The reason: Project Roomkey hotels offer no addiction-recovery treatment or mental health care. Nor is there a sobriety requirement. Residents do, however, get plenty of fresh needles, fentanyl foil, and other drug supplies, courtesy of the harm-reduction teams. As Dr. Hali Hammer of San Francisco’s Department of Public Health admitted in an April 2021 New York Times story on the city’s epidemic of drug fatalities, “What we as the public health department are responsible for is preventing death by giving people the resources they need to use safely.” The entire system erodes the desire and willpower to accept detox and rehab. It’s easier and less painful, at least in the short term, to use in a hotel.

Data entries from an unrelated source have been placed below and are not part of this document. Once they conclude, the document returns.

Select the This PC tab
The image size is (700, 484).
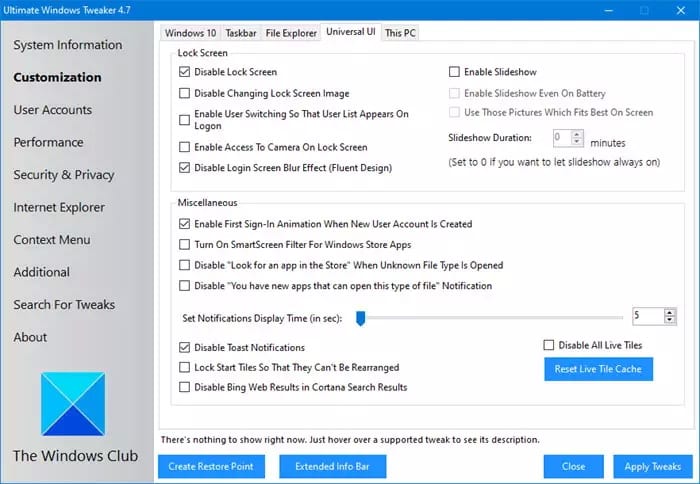coord(400,32)
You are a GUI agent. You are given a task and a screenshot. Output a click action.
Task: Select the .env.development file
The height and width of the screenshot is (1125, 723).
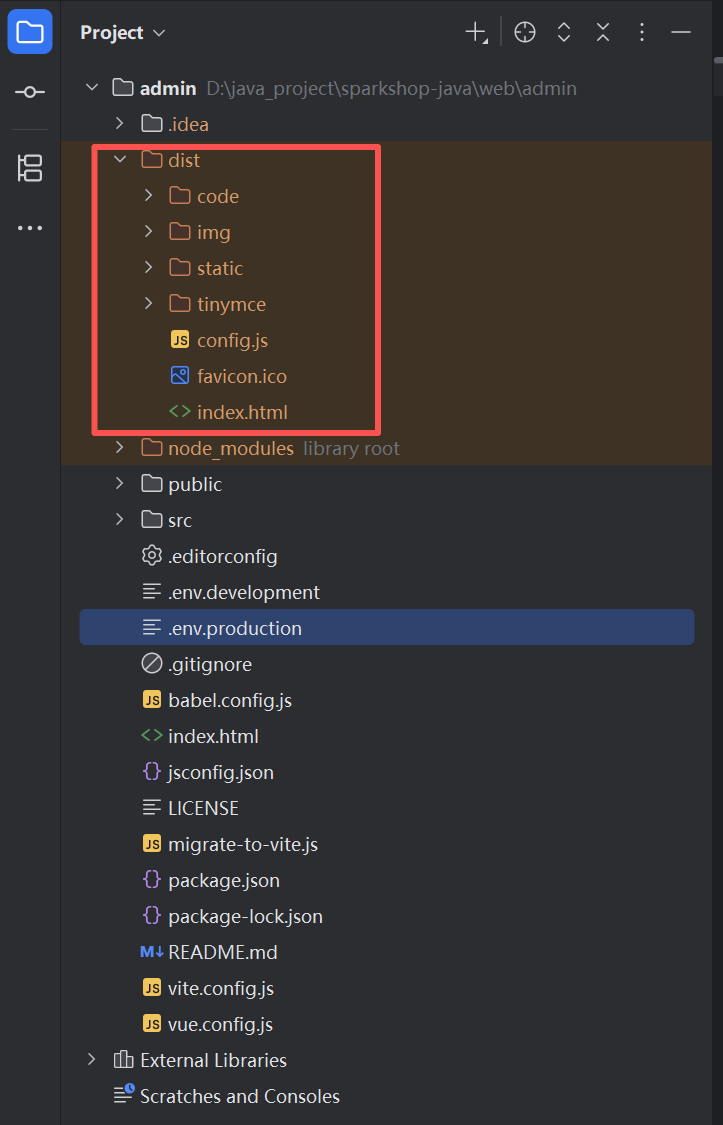pyautogui.click(x=244, y=592)
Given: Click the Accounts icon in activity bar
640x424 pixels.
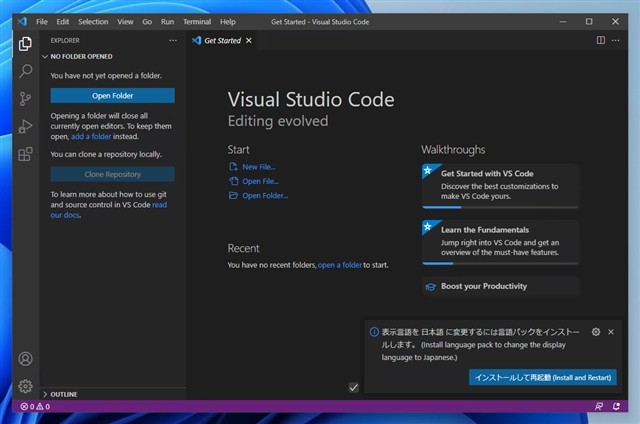Looking at the screenshot, I should click(26, 359).
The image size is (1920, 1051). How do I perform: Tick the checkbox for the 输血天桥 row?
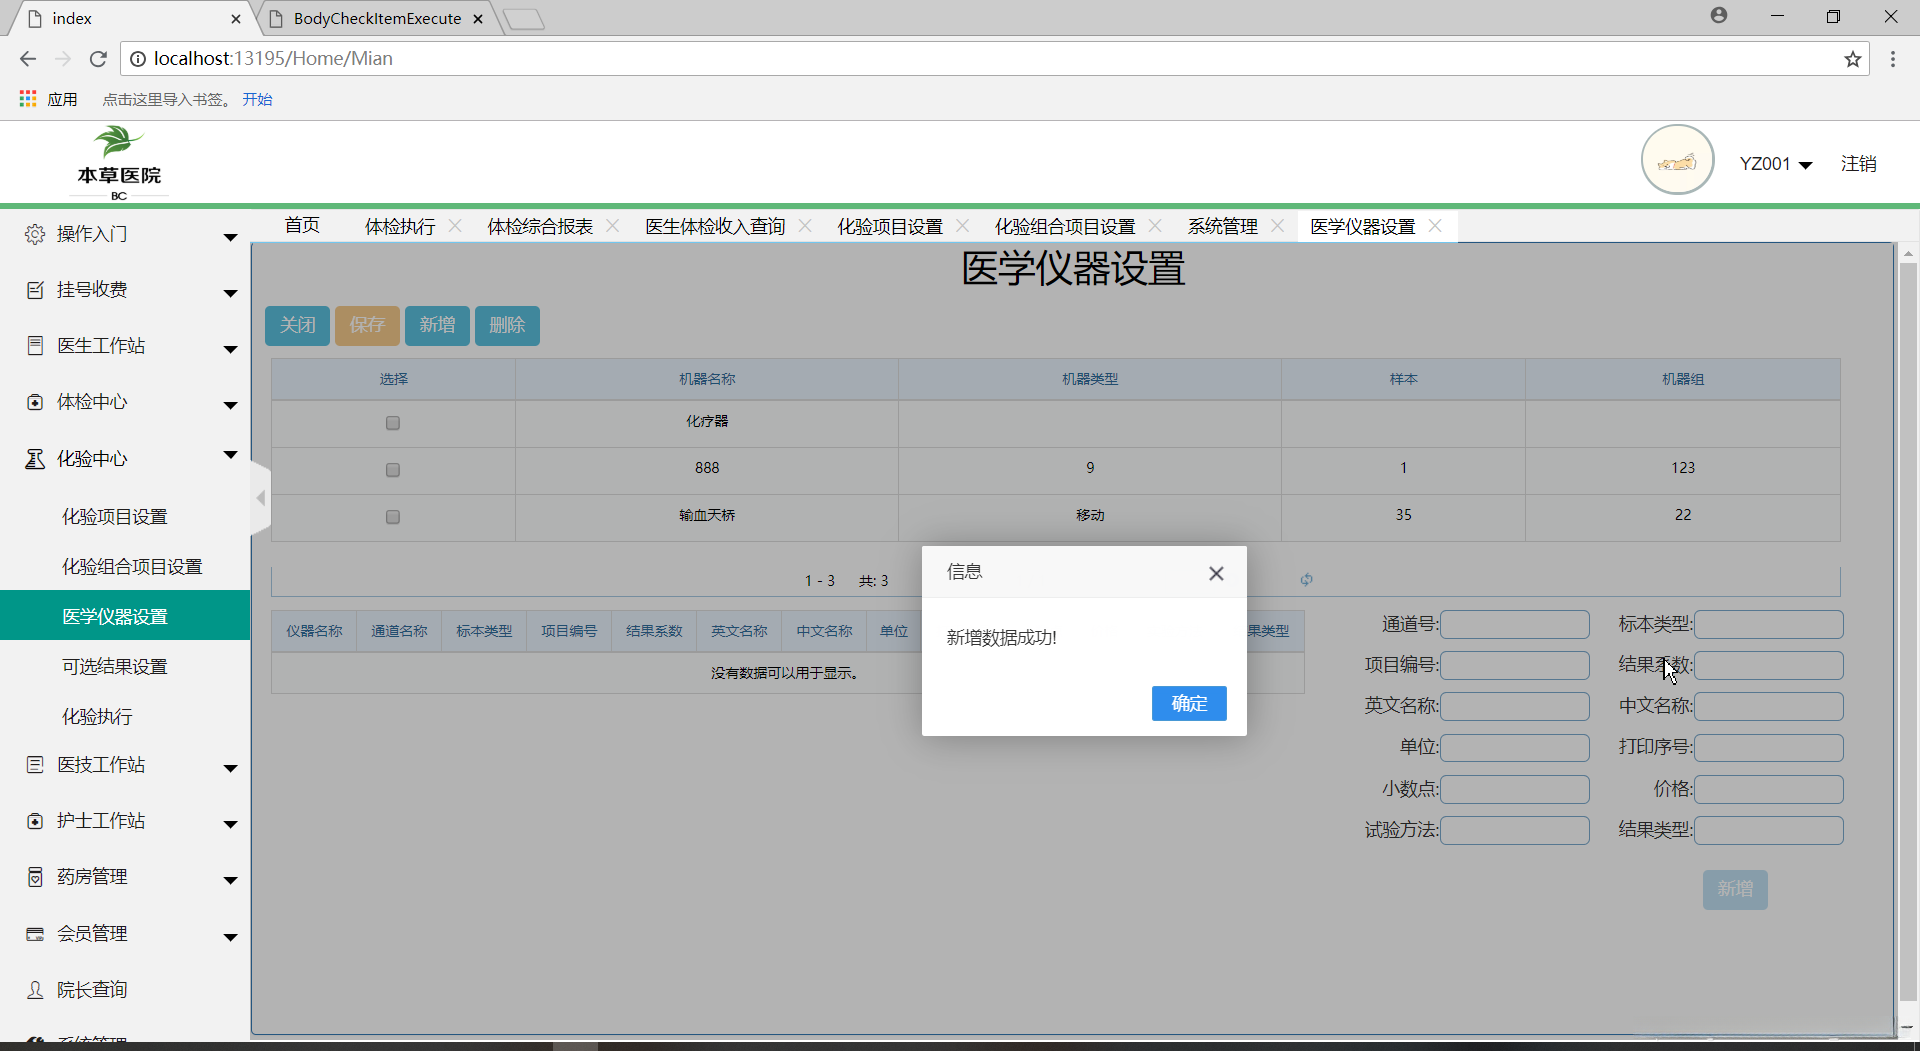pos(393,517)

Crime has also surged around the SIP motels and hotels, as people score from dealers just outside the lobbies. Shootings, robberies, and car break-ins have become commonplace, as have open-air drug use and sexual acts performed in broad daylight—an alarming change for neighborhoods like the Marina, which not long ago did not have a high population of unhoused, addicted people.
Now Project Roomkey is transitioning from leasing rooms in hotels and motels to purchasing buildings and converting them into permanent housing for unsheltered individuals. Funds are suddenly flowing for the program. FEMA offered partial funding, but earlier this year President Biden signed an executive order directing the federal government to reimburse program costs fully.
Newsom and San Francisco officials are aware that Project Roomkey does nothing to heal homelessness because the absence of a home isn’t the real sickness. The self-described experts will continue to blame income inequality, lack of affordable housing, or class and racial disparities. They won’t admit—at least not publicly—that the problem is almost entirely driven by addiction.
Meantime, the tide of people coming into the city, drawn by easy access to cheap, potent narcotics, will continue unabated. Some may get a hotel room, but most will become fixtures on the streets. Few, if any, will get better. Based on current projections, more than 1,000 people will die from overdose in 2021. Their descent will be both agonizing and inhumane.
It doesn’t have to be this way in San Francisco, in California generally, or across the United States. Funds allocated to programs like Project Roomkey should go toward providing vital medical, psychological, and addiction treatment to those in desperate need. Go ahead. Call it a pipe dream.